For software-based decoding, we are using FrameShots to capture specific frames. Since it uses software-based decoders, there was no way we could do the first part of our analysis with it. Furthermore, we aren't able to compare it head-to-head against the hardware-accelerated decoding shots generated from WMP12. Why? This program doesn't use EVR. In fact, it uses Video Mixing Renderer 9 (VMR9). For that reason, we are only able to compare two software codecs against one other.

FrameShots uses a custom DirectShow filter that sits on the DS filter tree between the video decoder and the renderer. This means we are actually eliminating the video renderer as a variable to a certain extent, something we could not do with WMP12. The difference now is that we're using the DS filter to capture a specific subset of video data.

Image 1 of 2

It is hard to pick out the differences here, but if you look at the edges of objects like the Humvees and the nose of the white plane to the right, aliasing seems a bit heavier with ffdshow. Even though we captured the same frame in both cases, aliasing is occurring in different places. This makes it all the harder to call out a clear winner here. After all, a jagged line is a jagged line.

Image 1 of 2

These two images look basically identical when you overlay them. There are only two noticeable differences. With ffdshow, you get a bit more detail on the light reflecting off the top of the car. Yet, strangely, the decoder (or the renderer) seems to drop the top part of the colon in the top left time stamp.

Image 1 of 2

Skipping directly to GP, we see a bit of a difference. MainConcept shows less detail and appears a bit smoother if you are looking at it pixel by pixel. In ffdshow, Gwyneth's hair appears a bit sharper, but overall, the picture looks grainier, too. Strangely, MainConcept is the one that drops half a colon in the time stamp.

Image 1 of 2

What would image quality comparison be without explosions? This seems to be another one of those cases where anything in high motion shows little variation. Honestly, we see more differences creep up in the slower scenes. I wish I could have shown the explosion screenshots for hardware decoding, but the native screen capture exceeds the limits of our image server.

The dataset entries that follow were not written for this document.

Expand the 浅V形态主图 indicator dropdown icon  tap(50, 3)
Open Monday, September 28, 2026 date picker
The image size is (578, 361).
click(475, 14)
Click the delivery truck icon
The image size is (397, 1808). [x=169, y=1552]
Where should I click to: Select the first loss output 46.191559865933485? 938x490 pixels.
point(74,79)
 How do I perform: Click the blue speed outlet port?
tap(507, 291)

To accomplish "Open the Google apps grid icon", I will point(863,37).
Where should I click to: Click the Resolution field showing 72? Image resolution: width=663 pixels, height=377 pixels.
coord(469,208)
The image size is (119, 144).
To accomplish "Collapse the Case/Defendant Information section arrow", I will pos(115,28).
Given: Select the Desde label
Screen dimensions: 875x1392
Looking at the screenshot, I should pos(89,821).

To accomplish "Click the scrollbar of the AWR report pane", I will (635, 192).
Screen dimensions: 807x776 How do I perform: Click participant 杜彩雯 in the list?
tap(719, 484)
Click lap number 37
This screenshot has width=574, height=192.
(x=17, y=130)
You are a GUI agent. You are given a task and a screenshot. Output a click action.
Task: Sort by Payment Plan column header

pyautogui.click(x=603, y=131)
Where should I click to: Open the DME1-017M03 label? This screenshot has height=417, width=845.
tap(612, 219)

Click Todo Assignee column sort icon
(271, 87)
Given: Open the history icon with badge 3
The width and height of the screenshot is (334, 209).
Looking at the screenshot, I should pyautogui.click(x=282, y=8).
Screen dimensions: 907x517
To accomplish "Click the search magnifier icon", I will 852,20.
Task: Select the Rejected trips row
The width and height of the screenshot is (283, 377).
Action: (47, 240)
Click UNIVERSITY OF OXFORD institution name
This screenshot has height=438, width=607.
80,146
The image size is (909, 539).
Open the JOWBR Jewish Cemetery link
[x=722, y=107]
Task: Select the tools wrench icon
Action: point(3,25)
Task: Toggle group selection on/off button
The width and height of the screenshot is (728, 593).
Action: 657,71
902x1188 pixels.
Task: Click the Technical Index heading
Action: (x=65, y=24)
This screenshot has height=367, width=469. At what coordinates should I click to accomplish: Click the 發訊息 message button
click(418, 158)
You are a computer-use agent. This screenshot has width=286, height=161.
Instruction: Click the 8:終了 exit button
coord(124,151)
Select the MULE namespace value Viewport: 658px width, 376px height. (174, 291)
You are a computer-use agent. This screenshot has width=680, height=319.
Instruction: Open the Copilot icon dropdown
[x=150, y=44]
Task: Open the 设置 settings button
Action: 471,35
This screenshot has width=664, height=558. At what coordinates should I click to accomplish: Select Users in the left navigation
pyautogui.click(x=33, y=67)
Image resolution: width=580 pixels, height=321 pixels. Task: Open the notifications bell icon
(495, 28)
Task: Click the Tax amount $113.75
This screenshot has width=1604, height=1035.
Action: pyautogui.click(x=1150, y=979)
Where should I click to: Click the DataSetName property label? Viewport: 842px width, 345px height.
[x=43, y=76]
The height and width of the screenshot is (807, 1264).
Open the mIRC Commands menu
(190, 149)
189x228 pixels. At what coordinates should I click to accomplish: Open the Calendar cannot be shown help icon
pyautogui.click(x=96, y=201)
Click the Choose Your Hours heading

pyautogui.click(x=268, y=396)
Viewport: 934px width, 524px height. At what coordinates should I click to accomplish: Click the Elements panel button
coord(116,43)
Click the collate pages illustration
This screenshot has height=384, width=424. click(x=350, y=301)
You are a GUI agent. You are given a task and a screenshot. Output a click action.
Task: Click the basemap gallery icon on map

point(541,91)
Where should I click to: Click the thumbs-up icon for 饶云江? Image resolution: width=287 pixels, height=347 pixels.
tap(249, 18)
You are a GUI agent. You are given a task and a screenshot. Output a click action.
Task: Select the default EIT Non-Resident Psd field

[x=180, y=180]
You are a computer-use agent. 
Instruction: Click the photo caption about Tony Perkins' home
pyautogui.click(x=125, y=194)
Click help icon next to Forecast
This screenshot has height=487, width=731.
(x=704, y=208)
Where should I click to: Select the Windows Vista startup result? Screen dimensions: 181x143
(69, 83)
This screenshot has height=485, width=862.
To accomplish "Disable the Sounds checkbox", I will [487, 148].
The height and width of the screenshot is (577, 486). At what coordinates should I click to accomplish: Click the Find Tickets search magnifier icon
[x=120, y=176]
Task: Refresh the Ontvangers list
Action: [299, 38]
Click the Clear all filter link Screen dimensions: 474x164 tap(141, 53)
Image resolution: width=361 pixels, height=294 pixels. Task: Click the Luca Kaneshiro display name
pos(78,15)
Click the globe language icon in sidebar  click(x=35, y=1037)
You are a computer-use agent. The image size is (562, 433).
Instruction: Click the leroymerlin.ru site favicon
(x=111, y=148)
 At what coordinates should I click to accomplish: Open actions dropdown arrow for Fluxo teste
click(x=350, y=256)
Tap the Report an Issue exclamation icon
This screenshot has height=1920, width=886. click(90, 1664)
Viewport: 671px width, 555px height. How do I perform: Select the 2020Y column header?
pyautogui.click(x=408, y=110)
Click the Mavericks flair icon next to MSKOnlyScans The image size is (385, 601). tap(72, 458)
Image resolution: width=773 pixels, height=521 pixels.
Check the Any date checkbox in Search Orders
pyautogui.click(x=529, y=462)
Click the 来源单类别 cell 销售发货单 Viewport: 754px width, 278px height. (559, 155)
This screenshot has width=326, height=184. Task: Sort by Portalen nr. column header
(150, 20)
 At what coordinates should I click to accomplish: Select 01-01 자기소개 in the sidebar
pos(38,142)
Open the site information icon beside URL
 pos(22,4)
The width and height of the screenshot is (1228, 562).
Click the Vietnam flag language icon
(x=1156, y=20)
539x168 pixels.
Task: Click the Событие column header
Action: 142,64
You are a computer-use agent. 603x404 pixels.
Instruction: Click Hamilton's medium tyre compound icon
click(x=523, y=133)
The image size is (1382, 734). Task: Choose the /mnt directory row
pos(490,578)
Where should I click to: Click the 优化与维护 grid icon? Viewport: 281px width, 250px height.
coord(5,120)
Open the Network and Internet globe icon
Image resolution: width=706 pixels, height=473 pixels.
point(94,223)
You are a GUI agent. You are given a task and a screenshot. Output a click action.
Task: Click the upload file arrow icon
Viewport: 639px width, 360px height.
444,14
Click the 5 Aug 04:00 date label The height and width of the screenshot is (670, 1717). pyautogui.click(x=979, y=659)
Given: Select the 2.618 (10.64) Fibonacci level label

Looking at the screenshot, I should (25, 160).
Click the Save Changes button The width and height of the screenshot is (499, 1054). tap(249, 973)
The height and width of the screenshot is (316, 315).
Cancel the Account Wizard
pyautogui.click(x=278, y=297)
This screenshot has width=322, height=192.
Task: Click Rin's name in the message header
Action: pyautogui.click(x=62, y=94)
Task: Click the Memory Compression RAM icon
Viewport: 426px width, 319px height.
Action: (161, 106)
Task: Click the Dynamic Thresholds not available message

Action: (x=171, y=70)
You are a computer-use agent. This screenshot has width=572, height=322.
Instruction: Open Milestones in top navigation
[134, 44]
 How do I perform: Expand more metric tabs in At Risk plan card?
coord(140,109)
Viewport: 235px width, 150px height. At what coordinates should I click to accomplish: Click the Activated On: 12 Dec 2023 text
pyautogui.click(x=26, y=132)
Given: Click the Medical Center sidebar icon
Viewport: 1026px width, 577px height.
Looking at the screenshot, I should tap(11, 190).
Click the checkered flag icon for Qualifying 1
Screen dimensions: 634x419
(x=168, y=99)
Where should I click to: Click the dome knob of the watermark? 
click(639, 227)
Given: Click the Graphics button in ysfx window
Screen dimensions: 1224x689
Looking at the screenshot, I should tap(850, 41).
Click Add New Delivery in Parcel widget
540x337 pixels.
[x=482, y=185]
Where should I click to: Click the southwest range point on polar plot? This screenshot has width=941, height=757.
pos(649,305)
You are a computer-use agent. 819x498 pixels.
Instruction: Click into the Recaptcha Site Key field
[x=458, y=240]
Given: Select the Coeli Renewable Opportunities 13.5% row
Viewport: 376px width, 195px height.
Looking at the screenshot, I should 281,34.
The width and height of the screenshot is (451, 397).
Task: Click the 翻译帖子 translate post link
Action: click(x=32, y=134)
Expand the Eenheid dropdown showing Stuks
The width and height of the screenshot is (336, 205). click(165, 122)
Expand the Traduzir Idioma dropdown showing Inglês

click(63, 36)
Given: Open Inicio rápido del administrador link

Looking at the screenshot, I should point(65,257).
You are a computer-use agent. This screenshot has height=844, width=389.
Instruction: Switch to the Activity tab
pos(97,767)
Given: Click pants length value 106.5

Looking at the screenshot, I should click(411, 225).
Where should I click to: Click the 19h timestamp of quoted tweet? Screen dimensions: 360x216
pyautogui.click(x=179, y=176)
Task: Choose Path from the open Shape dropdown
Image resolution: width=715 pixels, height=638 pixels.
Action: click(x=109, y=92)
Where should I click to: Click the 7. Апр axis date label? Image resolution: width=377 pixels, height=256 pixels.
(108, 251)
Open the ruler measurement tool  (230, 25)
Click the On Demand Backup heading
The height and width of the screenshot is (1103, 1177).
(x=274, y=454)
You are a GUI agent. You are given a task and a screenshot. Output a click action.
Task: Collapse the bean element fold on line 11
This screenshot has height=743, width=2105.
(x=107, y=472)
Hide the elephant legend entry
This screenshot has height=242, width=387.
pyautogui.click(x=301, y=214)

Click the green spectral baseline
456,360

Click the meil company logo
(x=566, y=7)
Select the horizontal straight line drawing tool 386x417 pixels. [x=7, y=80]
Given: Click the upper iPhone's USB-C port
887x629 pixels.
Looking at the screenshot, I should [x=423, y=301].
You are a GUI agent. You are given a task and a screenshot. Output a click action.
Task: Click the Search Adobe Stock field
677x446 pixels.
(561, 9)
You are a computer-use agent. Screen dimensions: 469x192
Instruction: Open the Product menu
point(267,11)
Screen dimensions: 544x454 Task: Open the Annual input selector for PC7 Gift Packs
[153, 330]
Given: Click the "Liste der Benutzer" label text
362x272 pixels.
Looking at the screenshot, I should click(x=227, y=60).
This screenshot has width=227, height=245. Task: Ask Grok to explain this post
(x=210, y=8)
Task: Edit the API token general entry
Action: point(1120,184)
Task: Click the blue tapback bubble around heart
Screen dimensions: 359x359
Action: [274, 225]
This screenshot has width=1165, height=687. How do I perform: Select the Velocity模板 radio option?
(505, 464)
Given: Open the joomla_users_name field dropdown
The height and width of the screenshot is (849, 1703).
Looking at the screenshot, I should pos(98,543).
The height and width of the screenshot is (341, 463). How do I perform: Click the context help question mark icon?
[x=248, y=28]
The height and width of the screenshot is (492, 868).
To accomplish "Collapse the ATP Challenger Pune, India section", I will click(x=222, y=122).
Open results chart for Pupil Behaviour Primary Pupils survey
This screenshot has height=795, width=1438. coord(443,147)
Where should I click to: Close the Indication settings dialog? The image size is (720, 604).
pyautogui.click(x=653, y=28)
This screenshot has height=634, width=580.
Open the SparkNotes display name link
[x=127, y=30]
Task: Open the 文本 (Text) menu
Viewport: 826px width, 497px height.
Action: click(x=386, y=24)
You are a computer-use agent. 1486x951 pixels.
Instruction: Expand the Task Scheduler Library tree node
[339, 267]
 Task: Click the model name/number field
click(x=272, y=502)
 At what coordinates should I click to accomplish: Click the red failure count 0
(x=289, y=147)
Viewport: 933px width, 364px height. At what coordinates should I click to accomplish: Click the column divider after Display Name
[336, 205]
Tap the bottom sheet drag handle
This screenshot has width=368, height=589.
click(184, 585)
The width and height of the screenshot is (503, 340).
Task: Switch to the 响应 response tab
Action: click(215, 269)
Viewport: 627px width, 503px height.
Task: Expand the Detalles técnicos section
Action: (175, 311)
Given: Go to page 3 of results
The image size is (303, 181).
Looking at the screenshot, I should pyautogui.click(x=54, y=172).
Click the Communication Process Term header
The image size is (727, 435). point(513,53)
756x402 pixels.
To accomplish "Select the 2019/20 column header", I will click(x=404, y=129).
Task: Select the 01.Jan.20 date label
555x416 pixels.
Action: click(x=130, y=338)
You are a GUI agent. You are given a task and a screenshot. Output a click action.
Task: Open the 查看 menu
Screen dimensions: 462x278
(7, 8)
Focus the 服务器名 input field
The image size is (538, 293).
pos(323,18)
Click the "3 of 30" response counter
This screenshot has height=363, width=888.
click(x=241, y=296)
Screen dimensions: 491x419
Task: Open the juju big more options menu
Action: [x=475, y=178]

We have posted them on ZumoDrive, if you want to examine them yourself.

On a final note, when you use FrameShots without having installed ffdshow tryouts, it will default to the next available decoder. On our system, this happens to be the H.264 decoder from our installation of MainConcept Reference v2.0.0.1555. The decoder is an unknown version, so we are simply listing the program version it was included with, and we disabled hardware-accelerated decoding in our quality comparisons of the MainConcept H.264 decoder. We are aware that ffdshow tryouts recently added a limited degree of DXVA support, but it isn't part of the latest stable build.

There are a plethora of software decoders available on the market. We are only selecting ffdshow tryouts (build 3154) and MainConcept to make a point; all software decoders are not created equal.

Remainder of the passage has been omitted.